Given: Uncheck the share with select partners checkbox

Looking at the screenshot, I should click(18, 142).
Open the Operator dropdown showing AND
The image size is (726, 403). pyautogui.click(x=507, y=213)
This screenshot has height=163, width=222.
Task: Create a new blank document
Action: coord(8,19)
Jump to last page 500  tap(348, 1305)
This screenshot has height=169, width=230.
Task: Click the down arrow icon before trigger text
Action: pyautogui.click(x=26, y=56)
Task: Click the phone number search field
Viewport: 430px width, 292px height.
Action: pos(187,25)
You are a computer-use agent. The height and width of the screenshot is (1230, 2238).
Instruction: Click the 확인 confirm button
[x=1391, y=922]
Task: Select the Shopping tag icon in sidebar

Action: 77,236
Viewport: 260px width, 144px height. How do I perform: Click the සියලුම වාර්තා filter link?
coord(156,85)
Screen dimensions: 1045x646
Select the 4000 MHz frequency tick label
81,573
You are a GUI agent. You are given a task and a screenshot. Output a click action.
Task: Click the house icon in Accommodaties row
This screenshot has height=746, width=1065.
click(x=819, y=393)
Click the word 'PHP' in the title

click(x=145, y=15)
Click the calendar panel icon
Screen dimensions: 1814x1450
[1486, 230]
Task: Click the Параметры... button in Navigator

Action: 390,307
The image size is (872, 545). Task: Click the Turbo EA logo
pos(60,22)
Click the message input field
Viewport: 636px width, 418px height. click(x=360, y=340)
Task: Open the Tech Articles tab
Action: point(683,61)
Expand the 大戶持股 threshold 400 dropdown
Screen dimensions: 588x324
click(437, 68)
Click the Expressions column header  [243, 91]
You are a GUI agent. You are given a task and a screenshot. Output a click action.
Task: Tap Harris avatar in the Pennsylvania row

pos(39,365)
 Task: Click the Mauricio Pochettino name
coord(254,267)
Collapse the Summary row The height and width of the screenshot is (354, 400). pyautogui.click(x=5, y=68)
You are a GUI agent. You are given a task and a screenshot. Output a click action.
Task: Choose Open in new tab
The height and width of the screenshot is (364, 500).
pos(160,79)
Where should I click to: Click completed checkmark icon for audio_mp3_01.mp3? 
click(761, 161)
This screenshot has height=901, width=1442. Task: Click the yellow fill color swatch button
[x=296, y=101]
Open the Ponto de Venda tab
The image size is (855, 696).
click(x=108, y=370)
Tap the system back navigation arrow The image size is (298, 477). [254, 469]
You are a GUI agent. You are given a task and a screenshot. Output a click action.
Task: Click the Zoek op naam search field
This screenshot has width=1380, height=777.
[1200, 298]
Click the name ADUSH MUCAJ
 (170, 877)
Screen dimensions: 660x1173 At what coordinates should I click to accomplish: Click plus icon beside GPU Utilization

* **WRITTEN EXERCISE**
Recast the material above as a numbered list with one line per item, leaving out the blank lines.

* **OUTPUT FOR THIS TASK**
1. Given: Uncheck the share with select partners checkbox
2. Looking at the screenshot, I should click(18, 142).
3. Open the Operator dropdown showing AND
4. The image size is (726, 403). pyautogui.click(x=507, y=213)
5. This screenshot has height=163, width=222.
6. Task: Create a new blank document
7. Action: coord(8,19)
8. Jump to last page 500  tap(348, 1305)
9. This screenshot has height=169, width=230.
10. Task: Click the down arrow icon before trigger text
11. Action: pyautogui.click(x=26, y=56)
12. Task: Click the phone number search field
13. Viewport: 430px width, 292px height.
14. Action: pos(187,25)
15. You are a computer-use agent. The height and width of the screenshot is (1230, 2238).
16. Instruction: Click the 확인 confirm button
17. [x=1391, y=922]
18. Task: Select the Shopping tag icon in sidebar
19. Action: 77,236
20. Viewport: 260px width, 144px height. How do I perform: Click the සියලුම වාර්තා filter link?
21. coord(156,85)
22. Screen dimensions: 1045x646
23. Select the 4000 MHz frequency tick label
24. 81,573
25. You are a GUI agent. You are given a task and a screenshot. Output a click action.
26. Task: Click the house icon in Accommodaties row
27. This screenshot has height=746, width=1065.
28. click(x=819, y=393)
29. Click the word 'PHP' in the title
30. click(x=145, y=15)
31. Click the calendar panel icon
32. Screen dimensions: 1814x1450
33. [1486, 230]
34. Task: Click the Параметры... button in Navigator
35. Action: 390,307
36. The image size is (872, 545). Task: Click the Turbo EA logo
37. pos(60,22)
38. Click the message input field
39. Viewport: 636px width, 418px height. click(x=360, y=340)
40. Task: Open the Tech Articles tab
41. Action: point(683,61)
42. Expand the 大戶持股 threshold 400 dropdown
43. Screen dimensions: 588x324
44. click(437, 68)
45. Click the Expressions column header  [243, 91]
46. You are a GUI agent. You are given a task and a screenshot. Output a click action.
47. Task: Tap Harris avatar in the Pennsylvania row
48. pos(39,365)
49.  Task: Click the Mauricio Pochettino name
50. coord(254,267)
51. Collapse the Summary row The height and width of the screenshot is (354, 400). pyautogui.click(x=5, y=68)
52. You are a GUI agent. You are given a task and a screenshot. Output a click action.
53. Task: Choose Open in new tab
54. The height and width of the screenshot is (364, 500).
55. pos(160,79)
56. Where should I click to: Click completed checkmark icon for audio_mp3_01.mp3? 
57. click(761, 161)
58. This screenshot has height=901, width=1442. Task: Click the yellow fill color swatch button
59. [x=296, y=101]
60. Open the Ponto de Venda tab
61. The image size is (855, 696).
62. click(x=108, y=370)
63. Tap the system back navigation arrow The image size is (298, 477). [254, 469]
64. You are a GUI agent. You are given a task and a screenshot. Output a click action.
65. Task: Click the Zoek op naam search field
66. This screenshot has width=1380, height=777.
67. [1200, 298]
68. Click the name ADUSH MUCAJ
69.  (170, 877)
70. Screen dimensions: 660x1173 At what coordinates should I click to accomplish: Click plus icon beside GPU Utilization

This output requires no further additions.